Mountains reared silently through the perspex window, blue-gray, ragged with streaks of snow running down from their summits like spilt cream. One of the three ranges of Alps—the most southerly, headed by Mount Shirane—passed like a cincture about Honshu’s waist. Where was he headed now, he wondered. Into the light or the darkness? Did it matter?

“Especially this one,” Yukio said as if there had been no space of silence between. “I hate this one. All the wide seats, the chrome trim, the bigger windows don’t mean a thing to me. It’s worse on this one. Because of the silence. The silence makes me restless.” She made a face. “My foot’s asleep.” She shifted, stretching out legs on which she had been sitting. The businessman across the way rattled his paper, peals of warning.

“All right,” Nicholas said. “Yes.” There seemed no good reason to rush headlong into Kumamoto. Anyway, he’d only been to Osaka once when he was much younger and he was curious to see how much it had changed. Would he recognize it? He thought not.

He felt Yukio’s presence close and warm beside him and he wondered if it had been intelligent to take her. In truth it had not been his idea. But after making his decision to accept Saigō’s summons, it had proved quite impossible to deflect her. “It was you, after all,” she had said in her most persuasively accusatory tone, “who got me involved in this in the first place.” He could not recall whether or not that was so. “It’s only fair you take me along now.” She had flung her head back defiantly, sensually—but then, even in anger, she was superbly sensual. “Besides, if you don’t, I’ll only come with you on my own. Do you think you could hide from me?” He thought not. Decidedly un-Japanese, he had said to himself while acquiescing. Did the Colonel give in to Cheong in this way?

He often trembled when she was so close to him, his muscles jumping and twitching quite beyond his control. He sometimes clandestinely watched this phenomenon as if he were an outsider. This helped stymie the feelings of terror that rose, fluttering like leathery bats, from the pit of his stomach, rising toward his head. This he knew he must not allow to happen, otherwise he felt he might go mad. She passed a hand across his flesh and thus stirred that hidden pool at the core of his being which he had, for a time, thought closed even to himself. It remained inaccessible to him.

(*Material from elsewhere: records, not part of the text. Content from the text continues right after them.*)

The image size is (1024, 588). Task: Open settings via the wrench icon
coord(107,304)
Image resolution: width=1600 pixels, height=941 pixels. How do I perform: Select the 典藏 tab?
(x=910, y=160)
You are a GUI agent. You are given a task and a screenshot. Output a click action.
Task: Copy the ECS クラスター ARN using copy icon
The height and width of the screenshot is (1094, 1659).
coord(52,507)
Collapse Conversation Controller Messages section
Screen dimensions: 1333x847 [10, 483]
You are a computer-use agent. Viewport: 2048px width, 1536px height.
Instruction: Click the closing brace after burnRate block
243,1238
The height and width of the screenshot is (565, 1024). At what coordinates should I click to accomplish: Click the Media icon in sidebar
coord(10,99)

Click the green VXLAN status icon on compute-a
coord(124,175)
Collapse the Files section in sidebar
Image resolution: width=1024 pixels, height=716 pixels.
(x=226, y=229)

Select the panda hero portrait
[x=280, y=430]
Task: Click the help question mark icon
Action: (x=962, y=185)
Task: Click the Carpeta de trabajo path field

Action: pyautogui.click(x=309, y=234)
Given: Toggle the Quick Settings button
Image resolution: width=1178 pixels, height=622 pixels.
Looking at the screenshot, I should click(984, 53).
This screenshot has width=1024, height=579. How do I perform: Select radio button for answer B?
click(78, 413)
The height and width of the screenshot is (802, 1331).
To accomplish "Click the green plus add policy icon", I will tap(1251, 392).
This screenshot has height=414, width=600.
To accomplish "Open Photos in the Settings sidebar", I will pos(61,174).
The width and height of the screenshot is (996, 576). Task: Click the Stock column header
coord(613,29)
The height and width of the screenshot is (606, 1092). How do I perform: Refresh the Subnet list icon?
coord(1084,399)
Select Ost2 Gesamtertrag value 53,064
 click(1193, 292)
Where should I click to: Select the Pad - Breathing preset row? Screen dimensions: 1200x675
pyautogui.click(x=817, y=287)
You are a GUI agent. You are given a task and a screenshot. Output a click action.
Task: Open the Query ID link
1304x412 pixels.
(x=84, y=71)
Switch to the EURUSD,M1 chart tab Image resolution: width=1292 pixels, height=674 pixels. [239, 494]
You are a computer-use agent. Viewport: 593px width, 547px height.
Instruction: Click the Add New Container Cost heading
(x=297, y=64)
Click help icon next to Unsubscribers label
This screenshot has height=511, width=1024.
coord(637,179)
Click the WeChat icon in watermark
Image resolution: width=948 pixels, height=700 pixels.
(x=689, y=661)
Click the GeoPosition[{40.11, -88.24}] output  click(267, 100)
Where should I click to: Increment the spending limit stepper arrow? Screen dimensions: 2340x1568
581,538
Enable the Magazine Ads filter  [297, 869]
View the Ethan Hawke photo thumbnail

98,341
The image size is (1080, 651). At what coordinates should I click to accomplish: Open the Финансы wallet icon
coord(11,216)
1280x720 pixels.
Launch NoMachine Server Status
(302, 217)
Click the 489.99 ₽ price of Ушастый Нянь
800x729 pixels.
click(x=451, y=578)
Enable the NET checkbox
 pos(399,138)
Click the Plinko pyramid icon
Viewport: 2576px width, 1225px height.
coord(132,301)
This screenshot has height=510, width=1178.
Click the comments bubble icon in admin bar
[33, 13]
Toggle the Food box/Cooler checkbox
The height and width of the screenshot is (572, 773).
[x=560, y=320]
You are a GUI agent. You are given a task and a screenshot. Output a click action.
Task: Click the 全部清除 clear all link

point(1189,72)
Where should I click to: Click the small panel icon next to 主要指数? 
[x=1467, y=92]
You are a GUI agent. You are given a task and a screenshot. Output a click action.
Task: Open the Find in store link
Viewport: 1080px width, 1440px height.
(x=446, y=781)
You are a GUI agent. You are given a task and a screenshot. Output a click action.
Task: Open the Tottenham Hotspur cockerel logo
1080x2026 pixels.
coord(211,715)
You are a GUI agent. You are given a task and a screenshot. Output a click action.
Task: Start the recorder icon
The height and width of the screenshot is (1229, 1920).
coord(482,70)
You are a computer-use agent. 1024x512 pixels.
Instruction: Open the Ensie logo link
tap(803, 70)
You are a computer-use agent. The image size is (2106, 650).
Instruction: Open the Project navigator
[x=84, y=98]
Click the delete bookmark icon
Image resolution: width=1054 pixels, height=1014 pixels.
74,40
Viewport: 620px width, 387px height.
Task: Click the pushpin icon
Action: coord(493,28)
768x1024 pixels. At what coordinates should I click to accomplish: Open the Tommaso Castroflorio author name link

Mr. Mitsubishi, face glossy as a horse’s hide after a canter, had put his paper down, folding it lengthwise. He proceeded to destroy the pyramid beside him, opening his attaché case, closing it again. On its spotless top he unfolded waxed paper in which was a chicken sandwich. Light lanced from his round glasses as he ate, turning him blind for moments at a time. Perhaps somewhere, Nicholas thought, he had a small bag of potato chips or a bar of chocolate.

Behind him, a group of Japanese businessmen, in all respects identical to Mr. Mitsubishi, rustled inside their dark three-piece suits like chrysaline insects, black bowlers on their laps, chattering animatedly about the two Jacks, Ruby and Kennedy.

One did not travel to Osaka for culture—one went to Kyoto, the country’s original capital, for that. It was commonly said—mostly by the inhabitants of Tokyo—that Osakans were money-mad businessmen, greeting each other on crowded street corners with the all-too-familiar phrase “
Mo kari makka
?” Making any money?

Nicholas had little first-hand knowledge of such affairs yet it was true that secreted along the city’s riotous streets, like tiny pockets of the past encysted within the neon age, were numerous shrines to Fudōmiyō, the deity overseeing such matters that concerned the dedicated businessman. These shrines never seemed to lack for attention.